Re: [PATCH v2 0/4] reduce latency of direct async compaction

Joonsoo Kim <iamjoonsoo.kim@xxxxxxx> · Tue, 12 Apr 2016 13:49:29 +0900

On Mon, Apr 11, 2016 at 10:17:13AM +0200, Vlastimil Babka wrote:
> On 04/11/2016 09:05 AM, Joonsoo Kim wrote:
> >On Thu, Mar 31, 2016 at 10:50:32AM +0200, Vlastimil Babka wrote:
> >>The goal here is to reduce latency (and increase success) of direct async
> >>compaction by making it focus more on the goal of creating a high-order page,
> >>at some expense of thoroughness.
> >>
> >>This is based on an older attempt [1] which I didn't finish as it seemed that
> >>it increased longer-term fragmentation. Now it seems it doesn't, and we have
> >>kcompactd for that goal. The main patch (3) makes migration scanner skip whole
> >>order-aligned blocks as soon as isolation fails in them, as it takes just one
> >>unmigrated page to prevent a high-order buddy page from fully merging.
> >>
> >>Patch 4 then attempts to reduce the excessive freepage scanning (such as
> >>reported in [2]) by allocating migration targets directly from freelists.

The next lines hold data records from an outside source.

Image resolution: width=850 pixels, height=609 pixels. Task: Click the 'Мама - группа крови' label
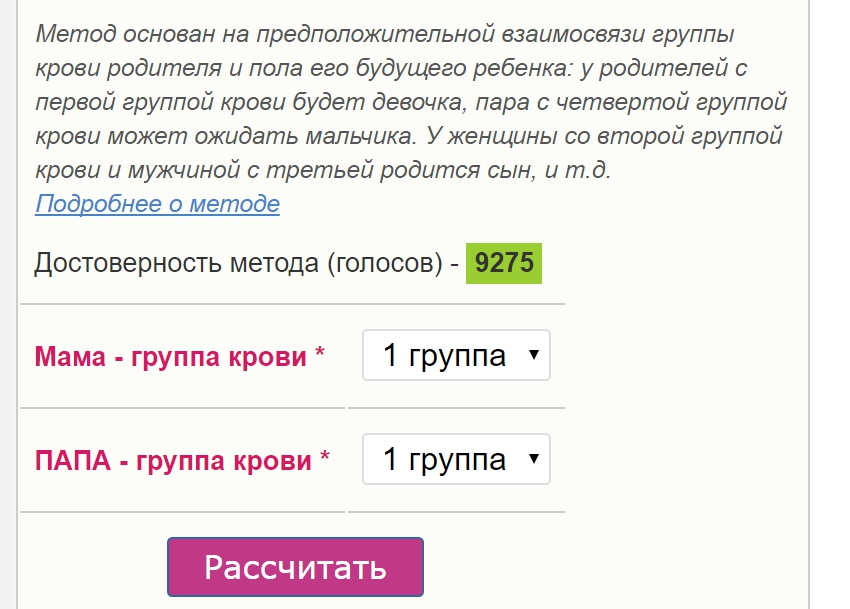pos(170,357)
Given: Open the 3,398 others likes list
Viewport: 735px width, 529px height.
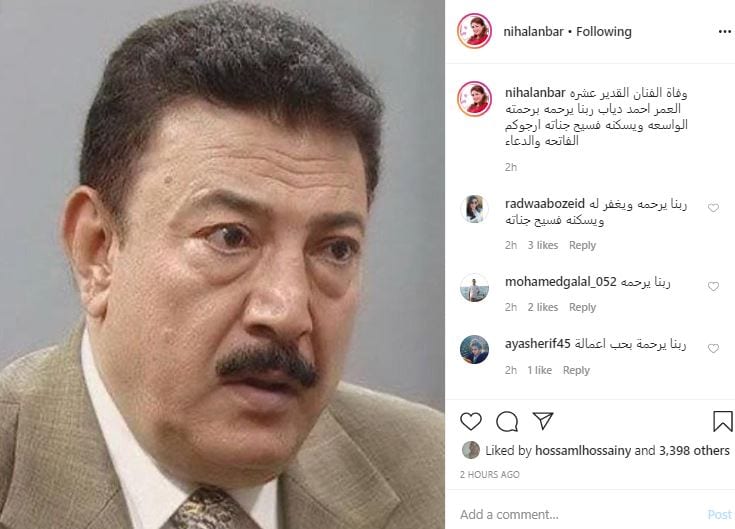Looking at the screenshot, I should pyautogui.click(x=694, y=450).
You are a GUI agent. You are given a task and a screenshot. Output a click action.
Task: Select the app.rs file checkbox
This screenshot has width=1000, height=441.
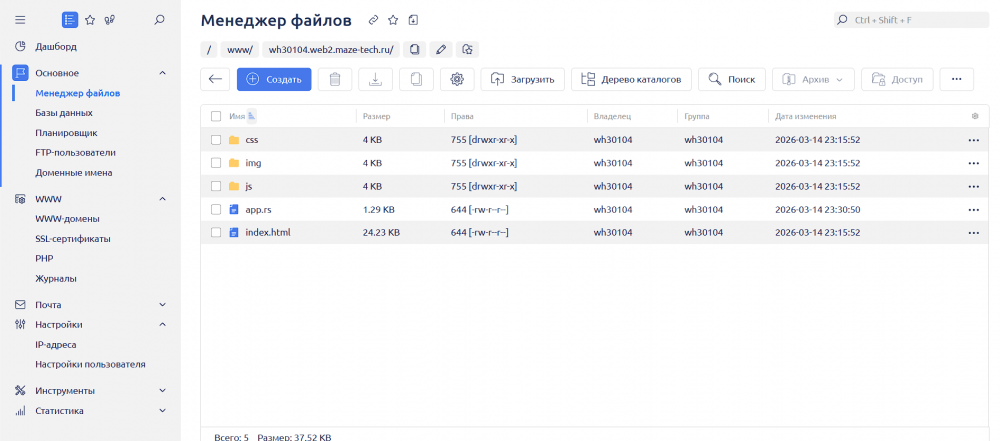click(216, 209)
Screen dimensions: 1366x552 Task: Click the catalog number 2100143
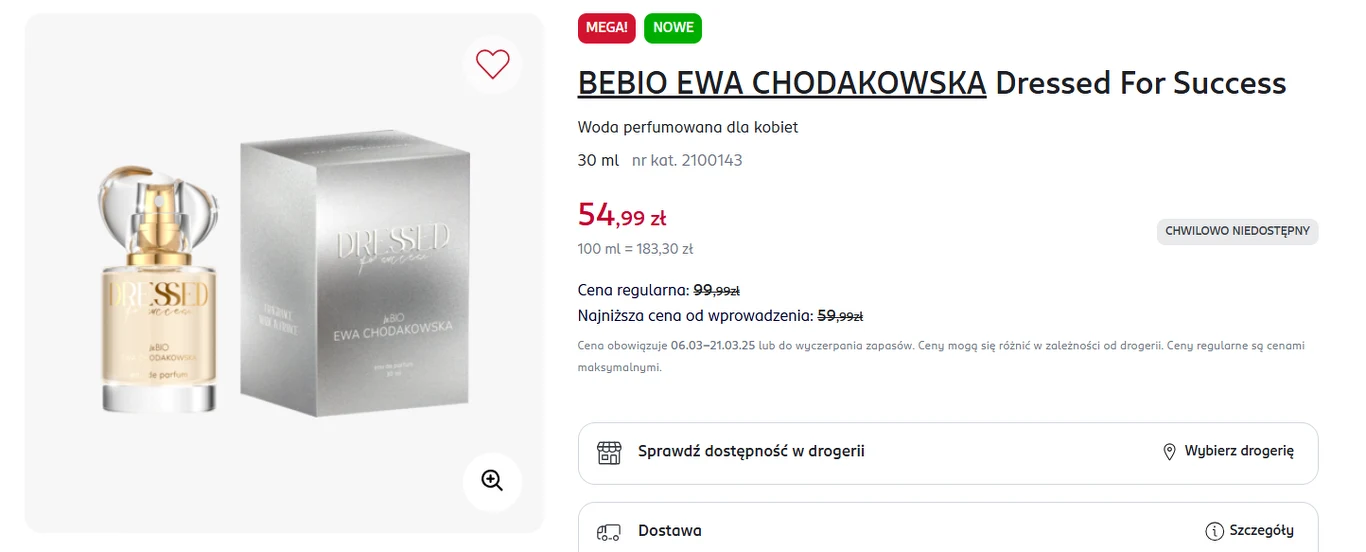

Here
> >>we just need to be sure that the free pages are not from the same block as the
> >>migrated pages. This is also limited to direct async compaction and is not
> >>meant to replace the more thorough free scanner for other scenarios.
> >
> >I don't like that another algorithm is introduced for async
> >compaction. As you know, we already suffer from corner case that async
> >compaction have (such as compaction deferring doesn't work if we only
> >do async compaction). It makes further analysis/improvement harder. Generally,
> >more difference on async compaction would cause more problem later.
> 
> My idea is that async compaction could become "good enough" for
> majority of cases, and strive for minimum latency. If it has to be
> different for that goal, so be it. But of course it should not cause
> problems for the sync fallback/kcompactd work.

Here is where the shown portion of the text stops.